Hacker News new | ask | show | jobs
by akeefer 5912 days ago
In general a well-reasoned article, but I don't really agree with the contention that private APIs should be removed: when you're shipping releases of something infrequently and you want to avoid breaking client code, APIs have to be something you can commit to supporting long-term without significant changes. Keeping APIs private allows you to provide functionality that you want to have without risking a bunch of stuff breaking client-side on upgrade, since you can update your applications to work with your API as needed. Getting APIs right enough that they can be supported indefinitely is really, really hard, and it's not reasonable to expect that every bit of required functionality will be implemented and designed to such a high level of completeness the first time around.
2 comments

Personally, I'm with al3x on what he says about private APIs in this post. Here's a few of my favorite moments that I've personally encountered with Apple and private APIs:

* There are APIs that date back to 2.2.1 (at the very least) that haven't changed but won't be made public. And these are APIs that - nearest I can tell (and this is with a rather large amount of testing) - work perfectly fine. Or, better yet, APIs that have existed on Mac OS X since 10.0 (and likely taken from NextStep) still being considered private! (Well, until very recently in at least one case; NSAttributedString was made public without any UIKit additions)

* The docs suggesting the use of private APIs located in PrivateFrameworks. (They still suggest this, by the way.)

* This one is probably my all time favorite: All but calling the task the API performs does trivial and pasting a few lines of code (using APIs that have existed publicly since 2.0) that can reimplement the function in the report, rather then make the API public.

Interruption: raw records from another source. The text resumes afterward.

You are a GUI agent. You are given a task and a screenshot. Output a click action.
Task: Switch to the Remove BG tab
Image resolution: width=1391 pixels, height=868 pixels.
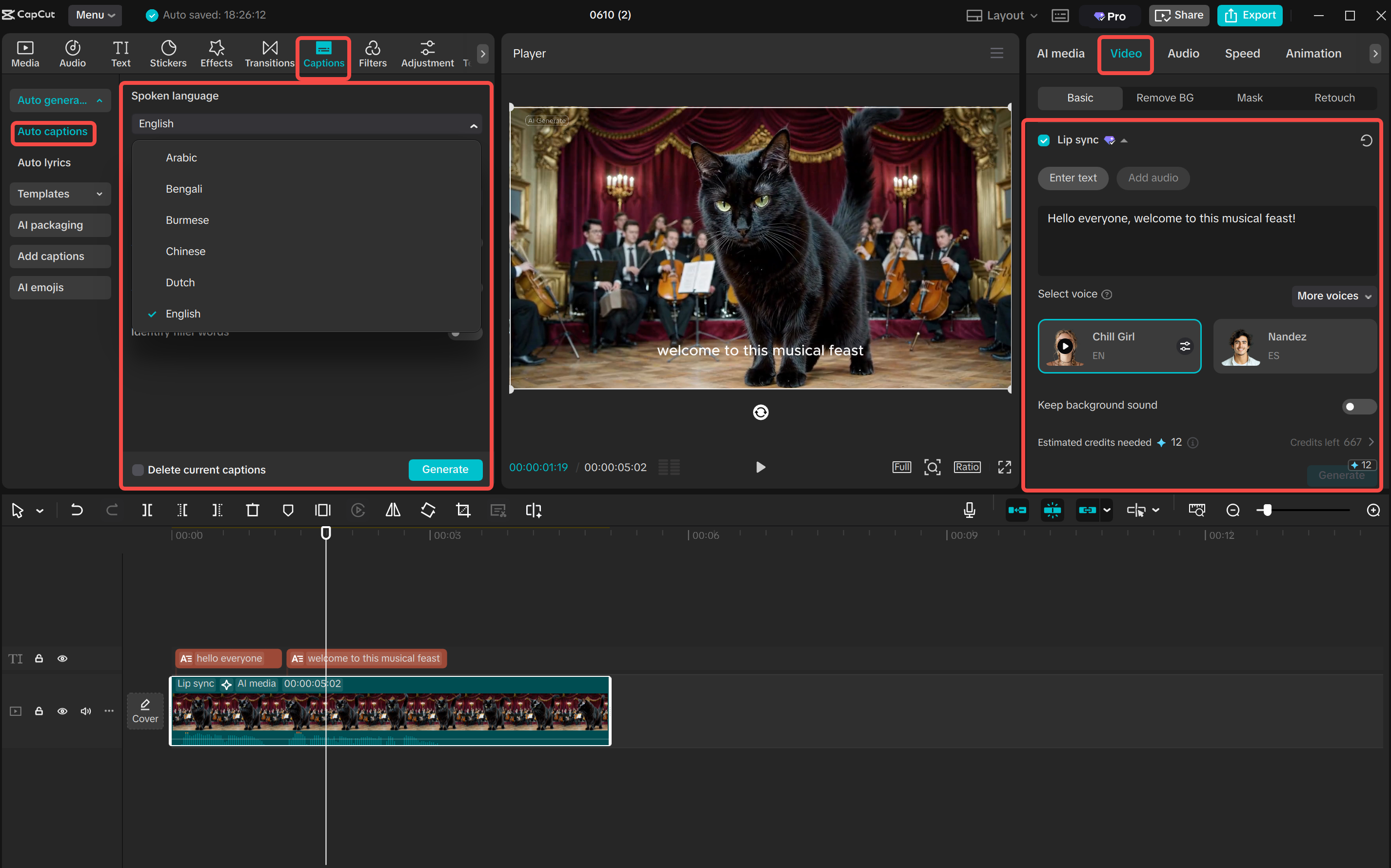tap(1164, 98)
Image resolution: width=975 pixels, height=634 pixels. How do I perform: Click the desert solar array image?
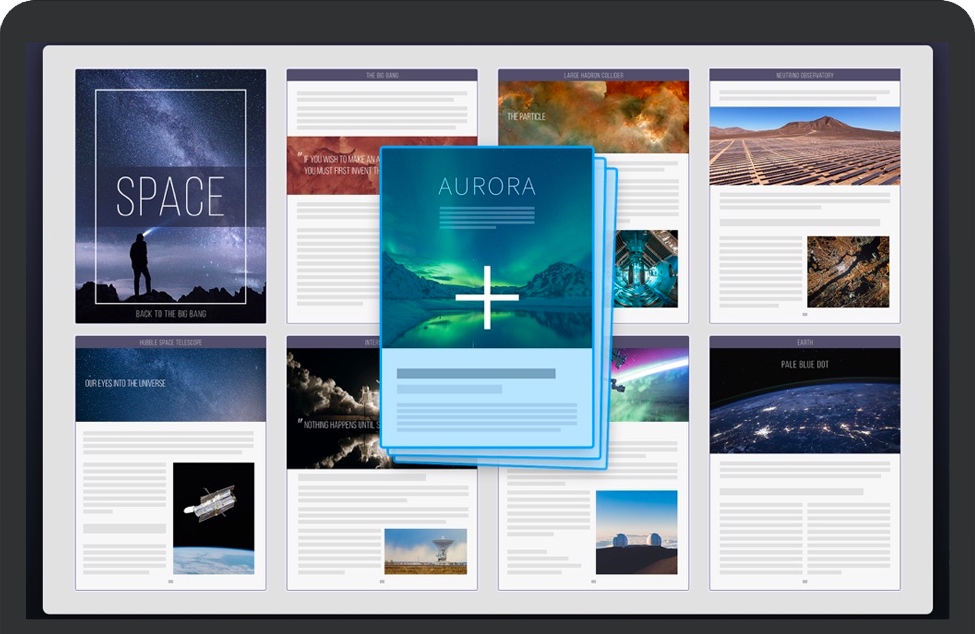point(804,146)
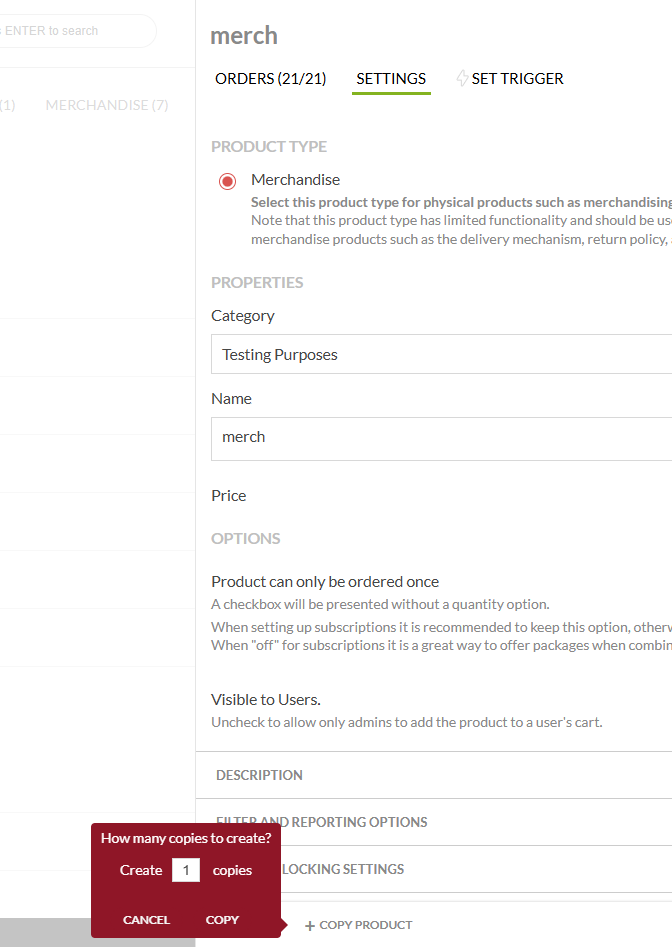This screenshot has height=947, width=672.
Task: Click the number of copies input field
Action: pyautogui.click(x=186, y=870)
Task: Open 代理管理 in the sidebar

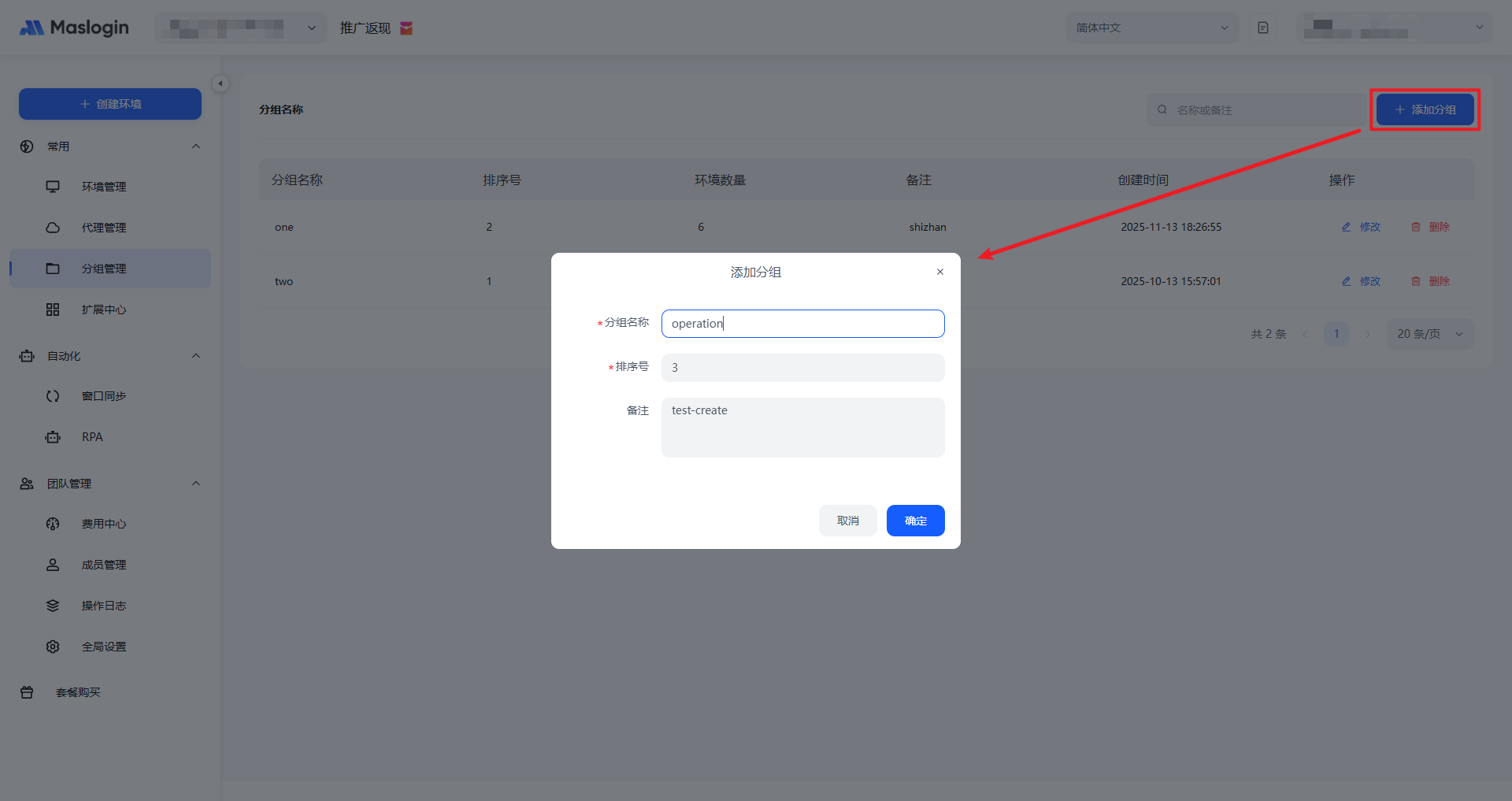Action: click(x=103, y=228)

If the API is that trivial to do and the engineer behind the radar is so sure that the code won't cause any problems that they can tell people to use said code, then, why wasn't it simply public in the first place? Someone obviously felt it was useful enough for Apple to have..

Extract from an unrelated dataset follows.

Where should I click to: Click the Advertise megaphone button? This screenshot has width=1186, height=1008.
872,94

* Reimplementing something that the system can already do. In what is, in all likelihood, the exact same way the system implemented it; in a lot of my cases, I end up (unknowingly) creating methods and vars with the same names Apple used for their methods and ivars.

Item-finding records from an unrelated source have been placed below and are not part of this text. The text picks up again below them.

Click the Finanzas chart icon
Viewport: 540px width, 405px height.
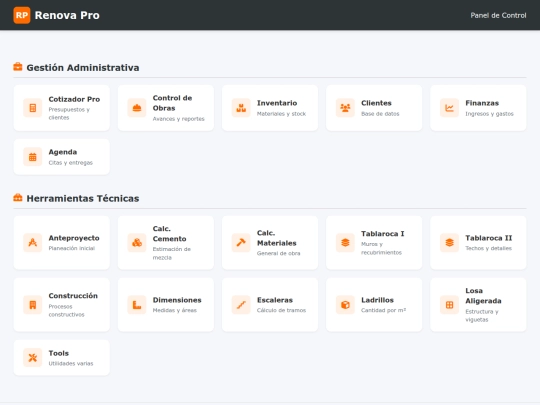(x=449, y=108)
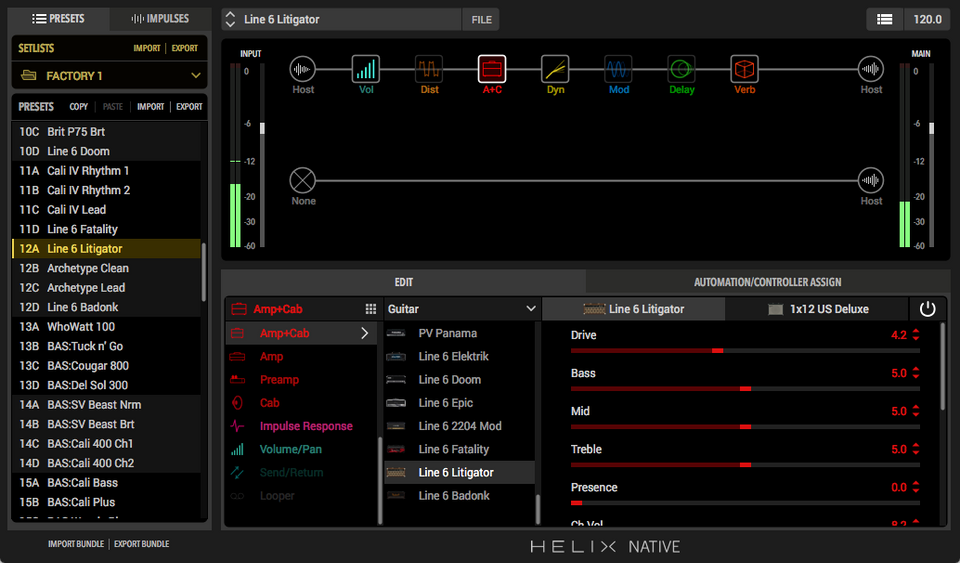Select the Verb reverb block
Image resolution: width=960 pixels, height=563 pixels.
744,69
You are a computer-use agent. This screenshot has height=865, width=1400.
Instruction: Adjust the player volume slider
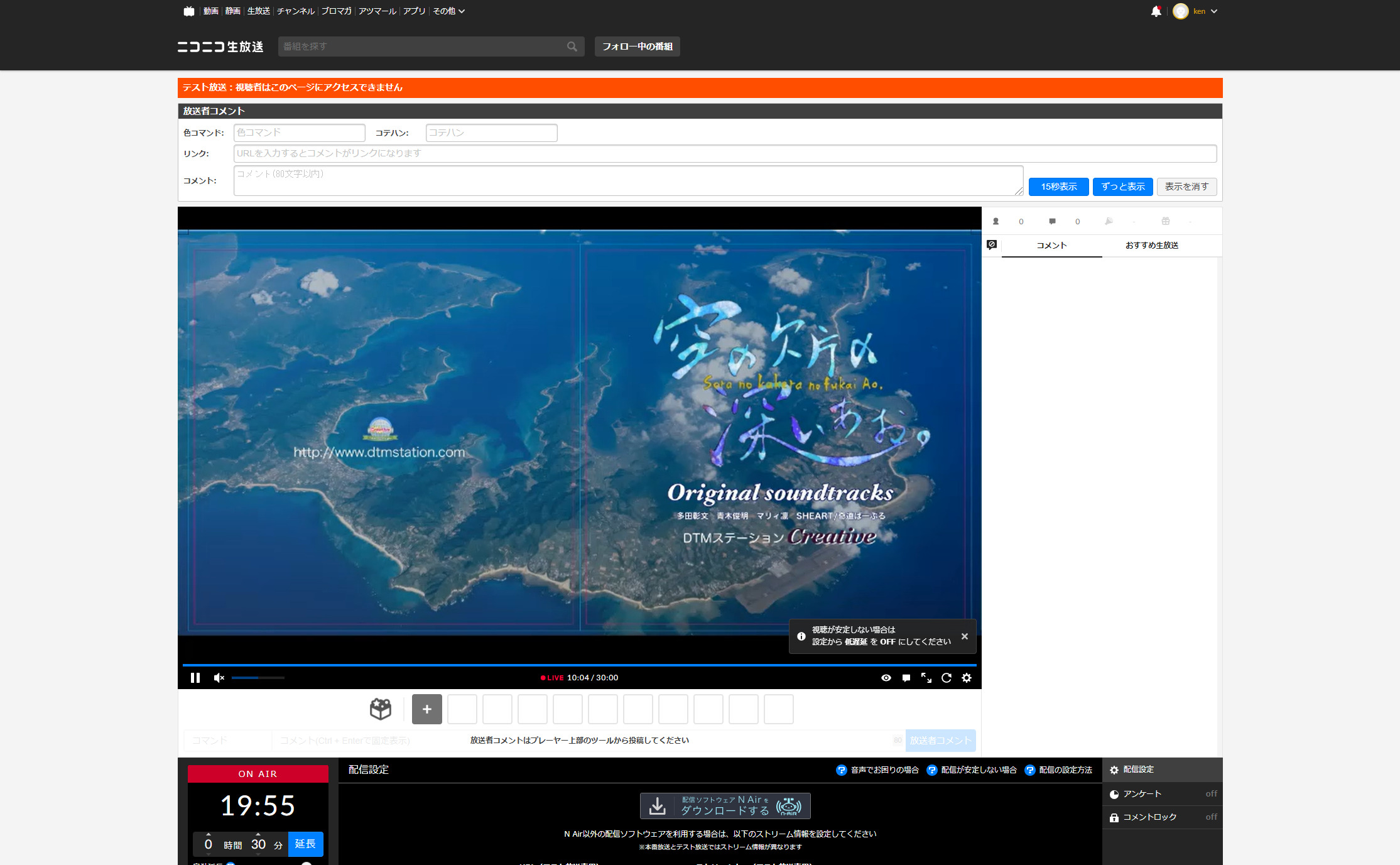point(258,678)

Yes, there are legit reasons to keep APIs private. Big Hacks™ to get a release out the door do happen. But, in my experience with the iPhone/iPad (which is, admittedly, one sided towards what I've experienced), Big Hacks™ and things disappearing between releases isn't the case and keeping many of the APIs private is more of a hinderance than anything else.

And FWIW, relevant radars have been filed for many of these issues as the situation arose, mostly to what feels like an unvarying degree of futility; Radar doesn't get called a black hole for no reason.

I have no problem with private APIs per se and always felt that Apple had found a sensible system: apps on the App Store, including Apple's, couldn't use private APIs, but the built-in apps could do whatever they wanted.

But apparently at least iBooks (and maybe iWorks?) on iPad use private APIs. That doesn't seem fair at all: selling side-by-side with 3rd party competitors on the store that can't do the same things Apple's apps can.